■ **Exercise requirements**: Turn the records into a numbered list, beginning at the line that contains "Where should I" and continuing through the end of the records, with blank lines omitted. Leave the pictures out of your list.

■ **Recorded information**:
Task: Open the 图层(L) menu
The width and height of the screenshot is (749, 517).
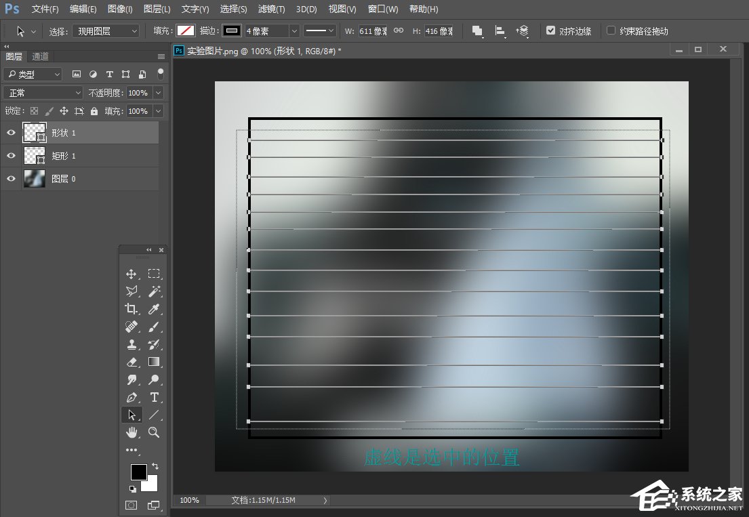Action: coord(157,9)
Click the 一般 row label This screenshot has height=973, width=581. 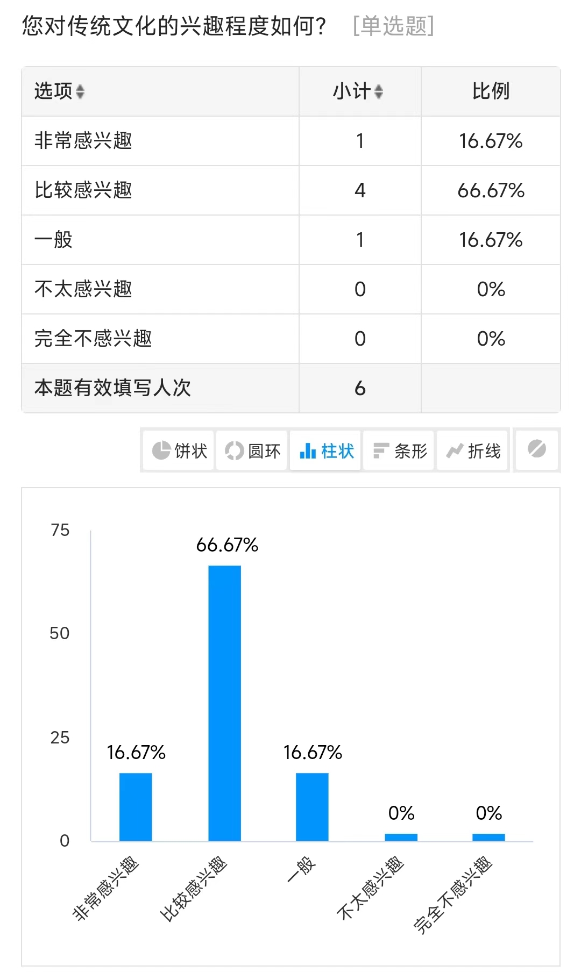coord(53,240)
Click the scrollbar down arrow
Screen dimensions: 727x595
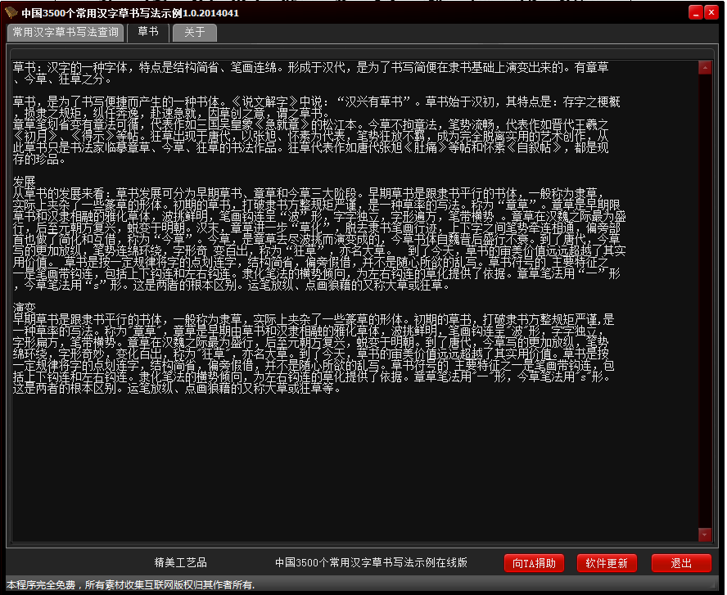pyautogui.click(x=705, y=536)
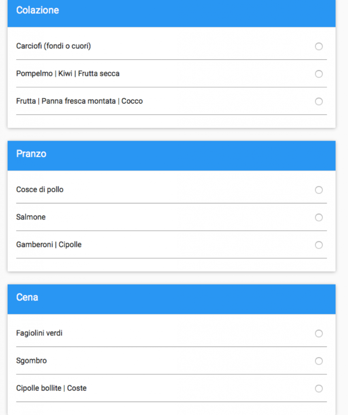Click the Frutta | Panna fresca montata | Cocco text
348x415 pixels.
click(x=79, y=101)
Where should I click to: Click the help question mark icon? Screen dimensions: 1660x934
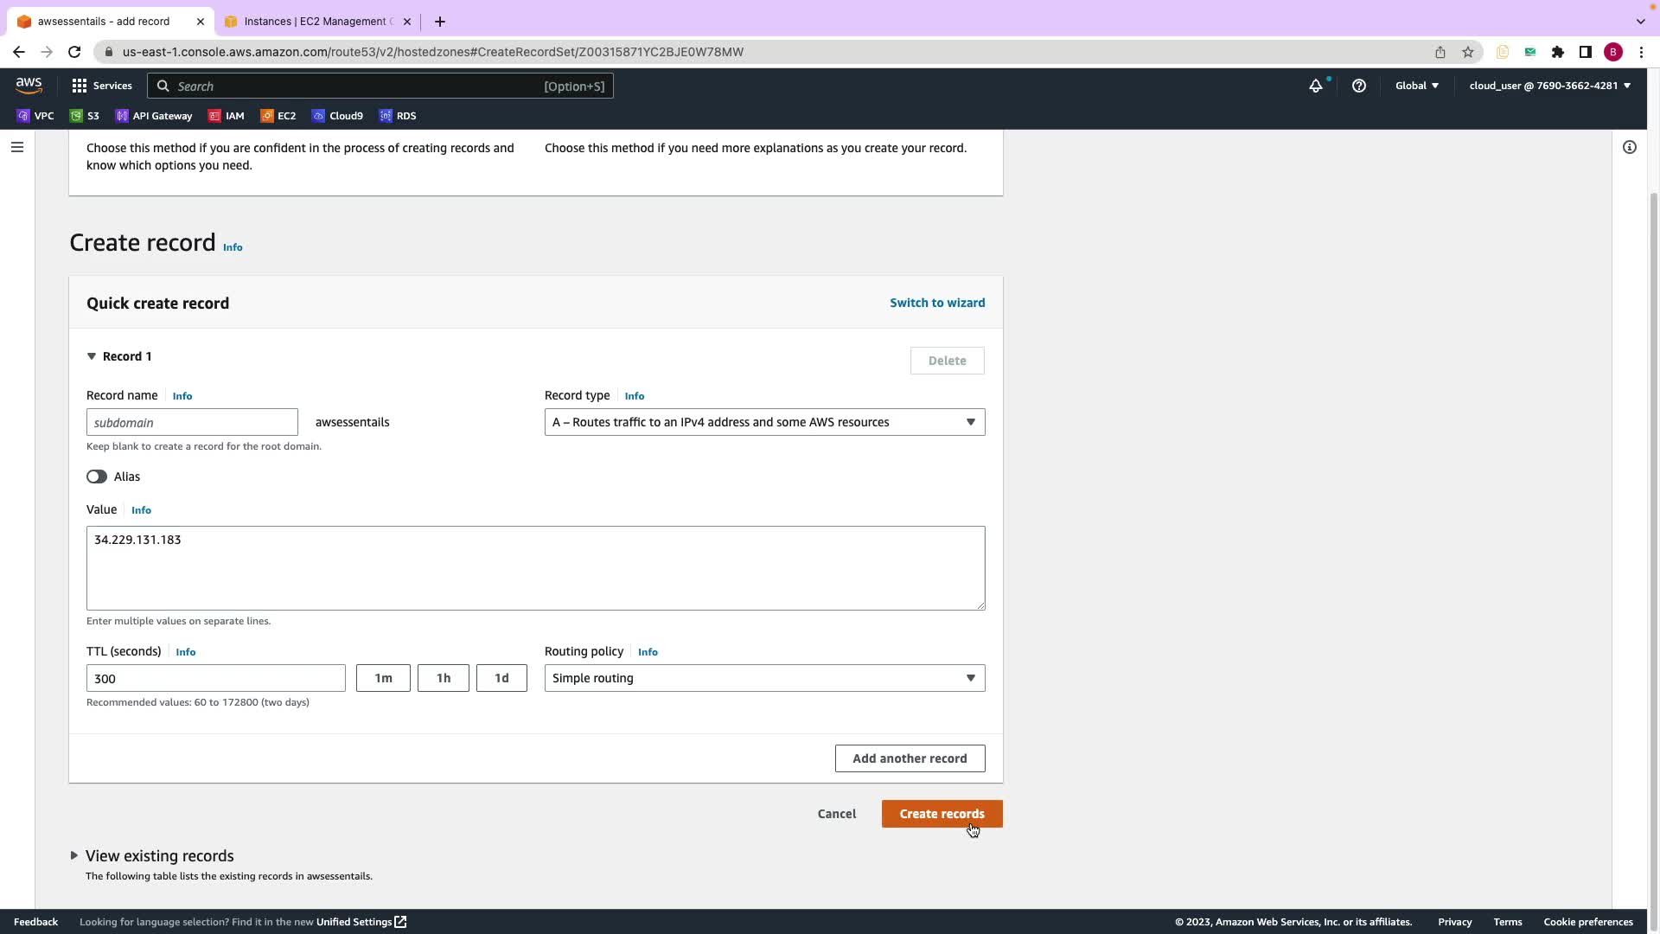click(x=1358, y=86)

■ **The reply**:
1. Where should I click to: Click the help question mark icon? Screen dimensions: 1660x934
2. click(x=1358, y=86)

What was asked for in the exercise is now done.